From earlier this month:
Well, based on the White House’s own numbers, not so much. From Investors Business Daily:
While President Obama insists the Bush tax cuts caused the recession and record deficits, his own economists say otherwise.
He might want to consult their data for the truth.
Kicking off fiscal cliff negotiations last month, Obama said: “What I’m not going to do is extend Bush tax cuts for the wealthiest 2% that we can’t afford and, according to economists, will have the least positive impact on our economy.”
During the White House press conference, he added, “If we’re going to be serious about deficit reduction, we’ve got to do it in a balanced way.”

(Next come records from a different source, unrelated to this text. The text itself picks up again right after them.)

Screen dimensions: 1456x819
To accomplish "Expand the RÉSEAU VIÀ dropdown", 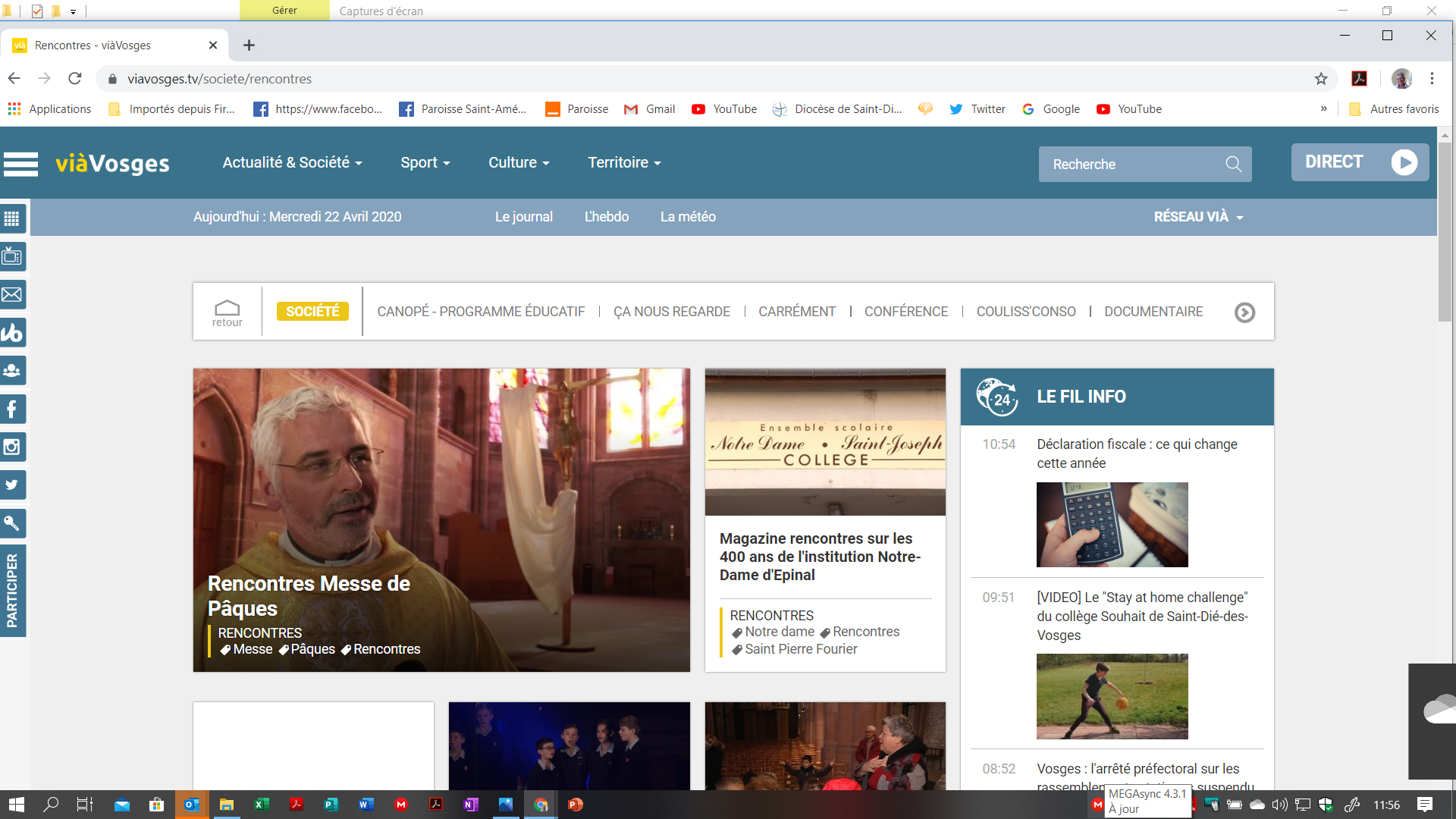I will click(1198, 217).
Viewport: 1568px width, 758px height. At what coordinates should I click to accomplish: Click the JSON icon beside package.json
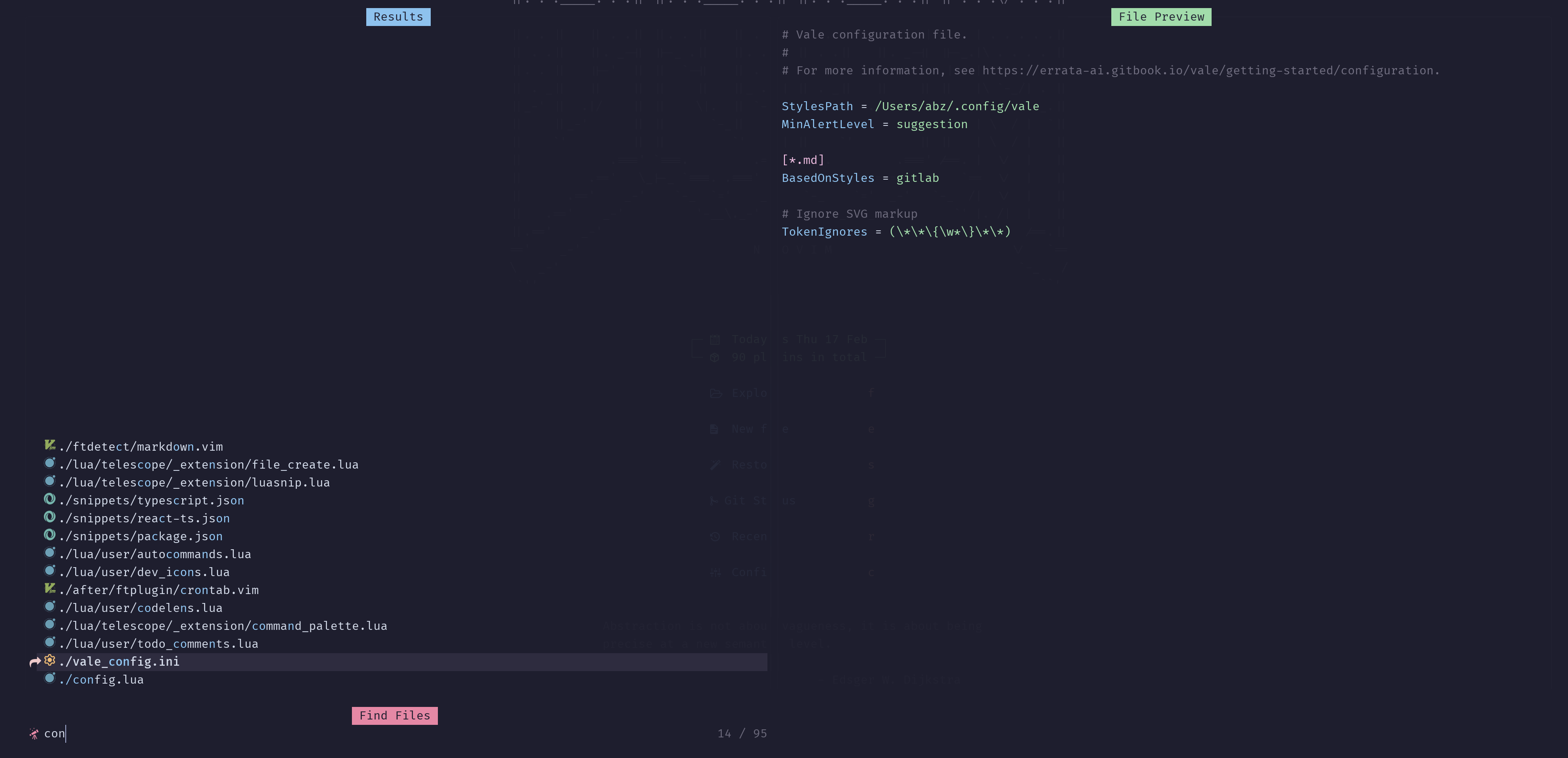(x=50, y=534)
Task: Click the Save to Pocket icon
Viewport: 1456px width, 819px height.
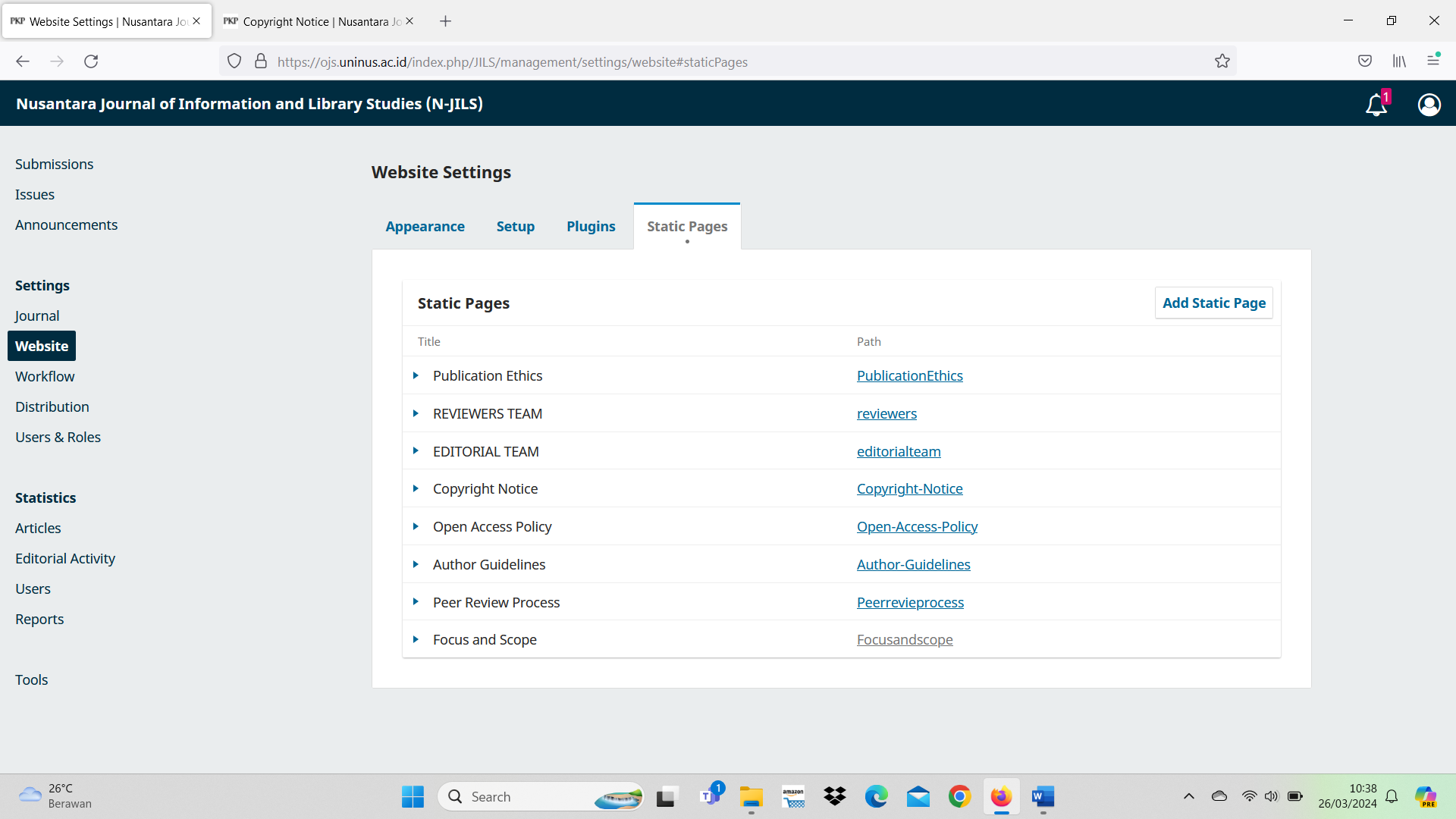Action: click(x=1364, y=61)
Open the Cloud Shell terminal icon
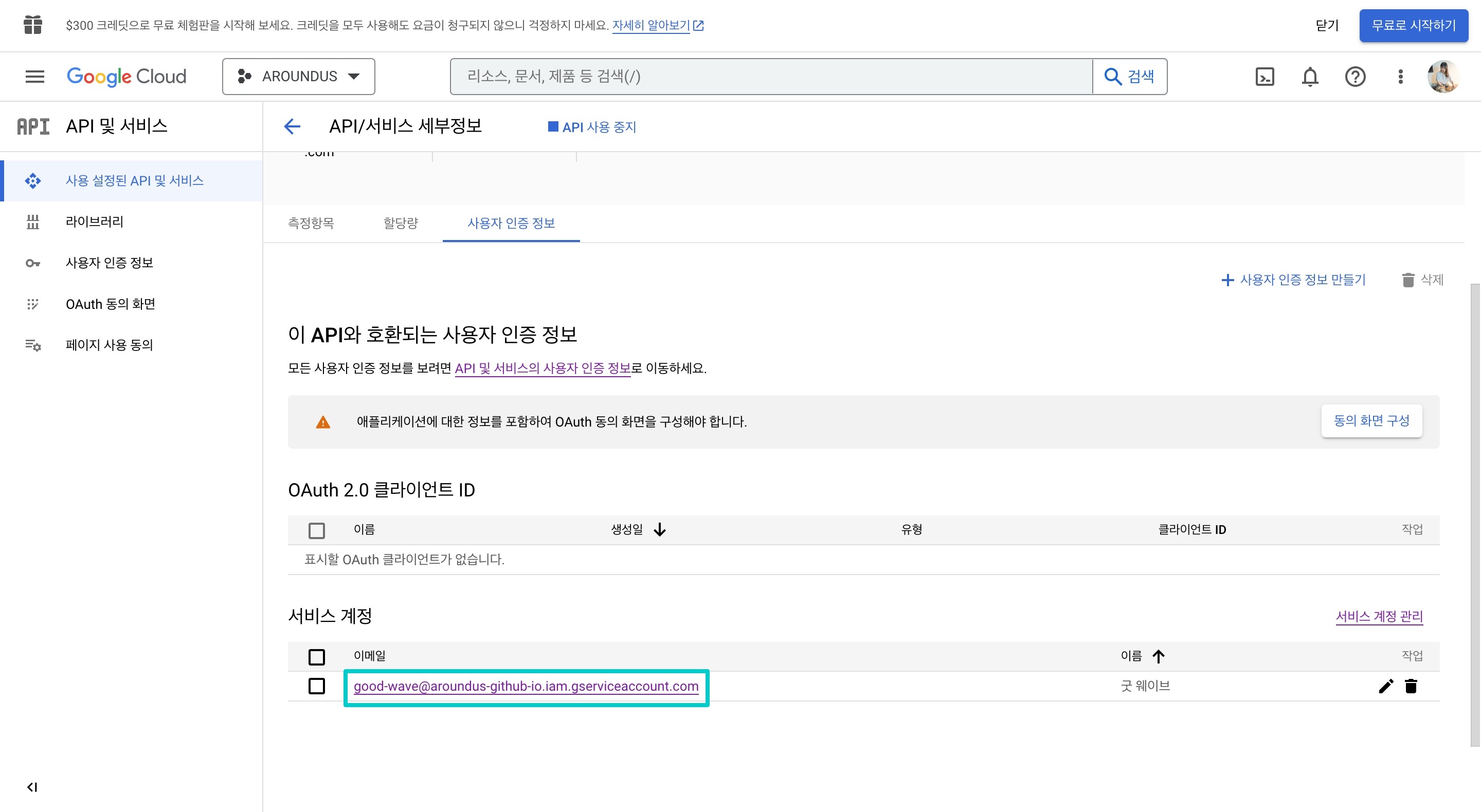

Obama argued voters made it clear in the election that they don’t want to go back to Republican policies that “cost” the Treasury revenues and “blew up the deficit,” as he told them repeatedly during the campaign.
The Washington media by and large share these assumptions. And they’re driving the debate over what to do about the federal budget crisis before Jan. 1, when the tax cuts and spending programs are set to expire.
But the assumptions are faulty, based largely on political demagoguery rather than hard numbers — including ones certified by Obama’s own fiscal policy advisers and bean counters in the White House.
The “Bush Did It” meme is such pretty, convenient fiction but even dumbasses like us have pointed out that Bush actually “soaked the rich” and “income inequality” grew faster under Clinton than the Evil Booooosh.